Rakyat Indonesia kehilangan seorang Bapak Teknologi dan sekaligus Presiden ketiga RI.  Bacharuddin Jusuf Habibie atau lebih dikenal dengan nama BJ Habibie meninggal dunia di RSPAD Gatot Subroto, Jakarta Pusat, Rabu (11/9/2019), setelah menjalani perawatan intensif selama 10 hari karena sakit.

Habibie dilaporkan mengembuskan napas terakhir sekira pukul 18.05 WIB. Habibie dikabarkan sempat kritis sebelum dipastikan meninggal dunia dalam usia 83 tahun.

“Saya harus menyampaikan ini, bahwa ayah saya, Presiden Ketiga RI, BJ Habibie meninggal dunia pukul 18.05 WIB,” kata putra kedua Habibie, Thareq Kemal Habibie di RSPAD.

Cucu Habibie, Melanie Subono dalam akun Instagramnya mengabarkan meninggalnya Habibie.

“Eyang … SAMPAI JUMPA DI KEABADIAN … Senangnya dah bisa ngelepas kangen sala eyang puteri, bisa berdua dua an lagi… Kita disini ikhlas asal eyang bahagia —- SELAMAT JALAN —- –

Terimakasih sudah membuat Indonesia jauh lebih baik, terimakasih sudah mengajarkan saya jadi PEJUANG , kalo bahasa eyang “PEMBERONTAK” ,”tulisnya diakun @melaniesubono.

Semasa hidupnya, Habibie dalam sebuah podcast, pernah berkata bahwa dirinya selama hidup ini tidak pernah berhenti bekerja, dan ia mengaku, mentalitas dalam hidup yang ia miliki itu adalah mentalitas sepeda.

“Saya tidak pernah tidak bekerja, ada orang pernah bertanya kepada saya, ‘Pak Habibie kok bisa begitu? Mentalitas apa itu?’ saya menjawab, ‘saya mentalitas sepeda, kalau Anda naik sepeda, Anda berhenti, Anda jatuh. Jadi kalau saya berhenti bekerja, saya mati,” ungkapnya.

Profil dan Perjalanan Karier

Ia menjadi presiden pertama sejak lahirnya Era Reformasi. Keahliannya dalam tekonologi inilah yang mengantarkannya ke dunia teknokrat. Mulai dari penasehat presiden hingga menjadi menteri riset dan wakil presiden pada masa Presiden Soeharto. Puncaknya, ia menjadi Presiden RI ke-3 menggantikan Soeharto yang mundur di tengah jalan karena tuntutan Reformasi.

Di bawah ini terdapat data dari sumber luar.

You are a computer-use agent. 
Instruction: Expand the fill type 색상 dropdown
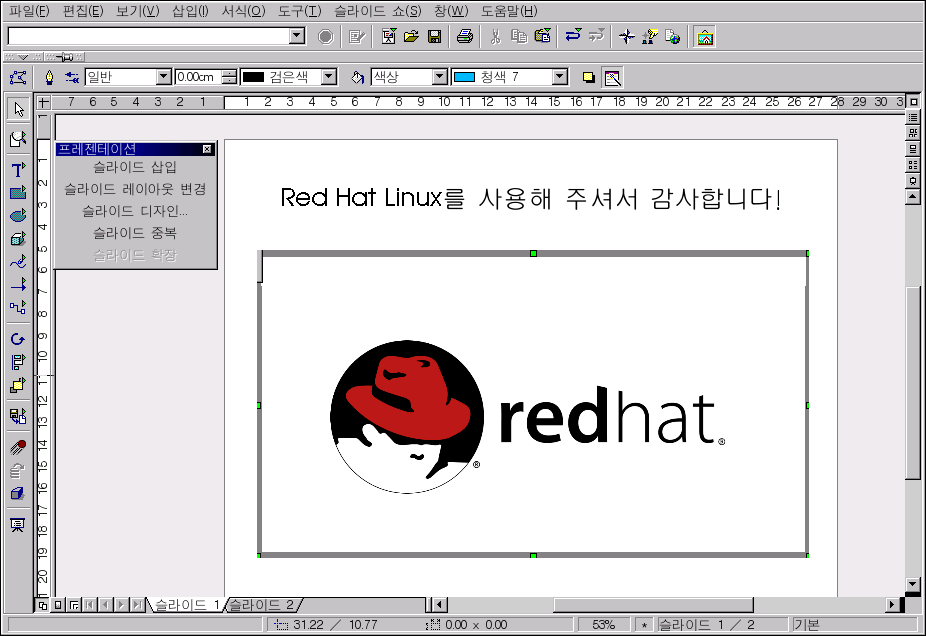click(439, 77)
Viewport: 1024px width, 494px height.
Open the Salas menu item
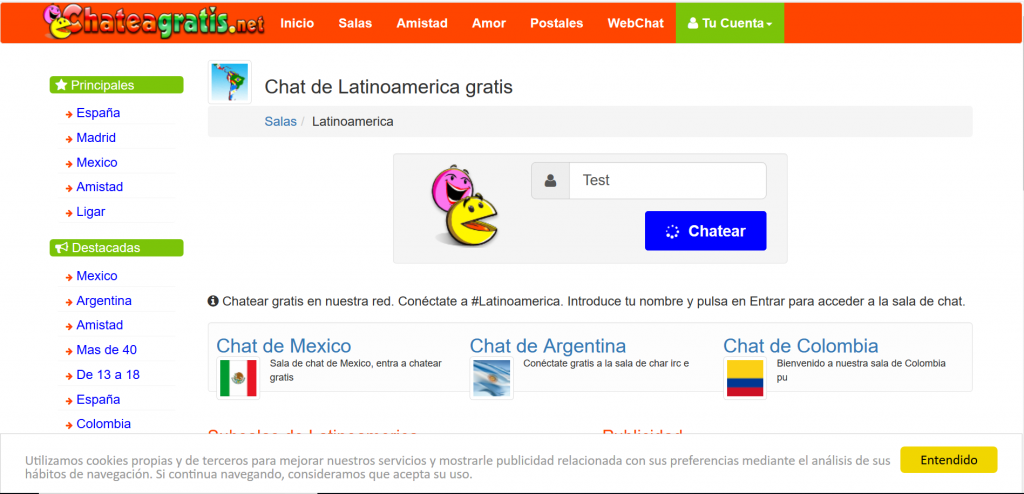[x=355, y=23]
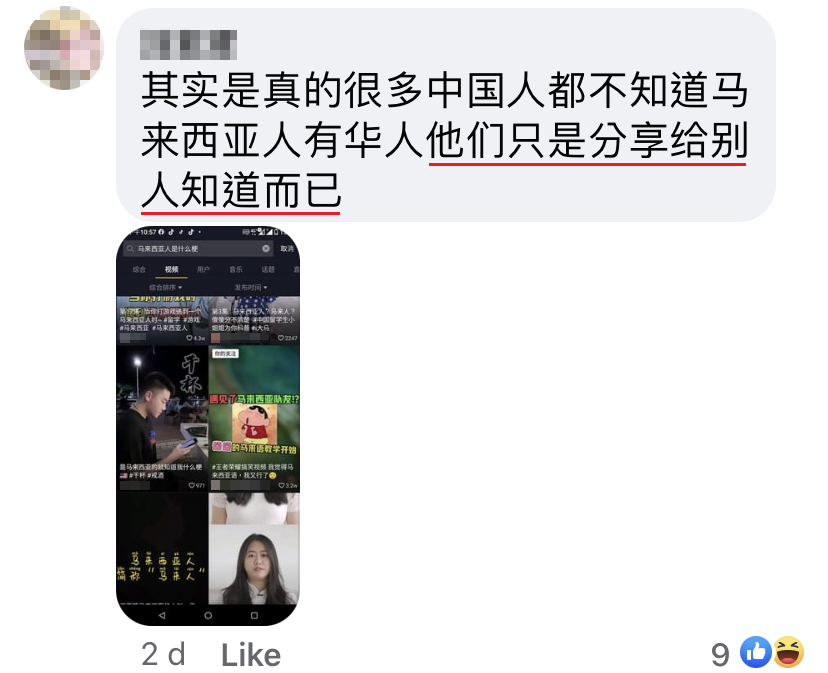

B.J. Habibie menjadi presiden pada usia 62 tahun. Ia lahir di Parepare, Sulawesi Selatan pada tanggal 25 Juni 1936. Ia anak keempat dari delapan bersaudara dari pasangan pasangan Alwi Abdul Jalil Habibie dan R.A. Tuti Marini Puspowardojo. Sang ayah merupakan seorang ahli pertanian dari Gorontalo dan memiliki keturunan Bugis. Sedangkan sang ibu asal Jawa dan merupakan anak dari dokter spesialis mata di Yogyakarta.

Habibie sudah menunjukkan kecerdasannya sejak dini. Ia memiliki ketertarikan khusus dengan fisika. Dalam hal pendidikan, pernah bersekolah di SMAK Dago, Bandung, dan meneruskan kuliah selama 6 bulan di Institut Teknologi Bandung dengan studi Teknik Mesin pada tahun 1954. Setahun kemudian, Ia melanjutkan studi teknik penerbangan selama 10 tahun di Rhenisch Wesfalische Tehnische Hochscule (RWTH), Aachen, Jerman dengan dibiayai oleh ibunya. Habibie meraih 2 gelar sekaligus yaitu Diplom Ingenieur pada tahun 1960 dan Doktor Ingenieur pada tahun 1965 dengan predikat summa cum laude.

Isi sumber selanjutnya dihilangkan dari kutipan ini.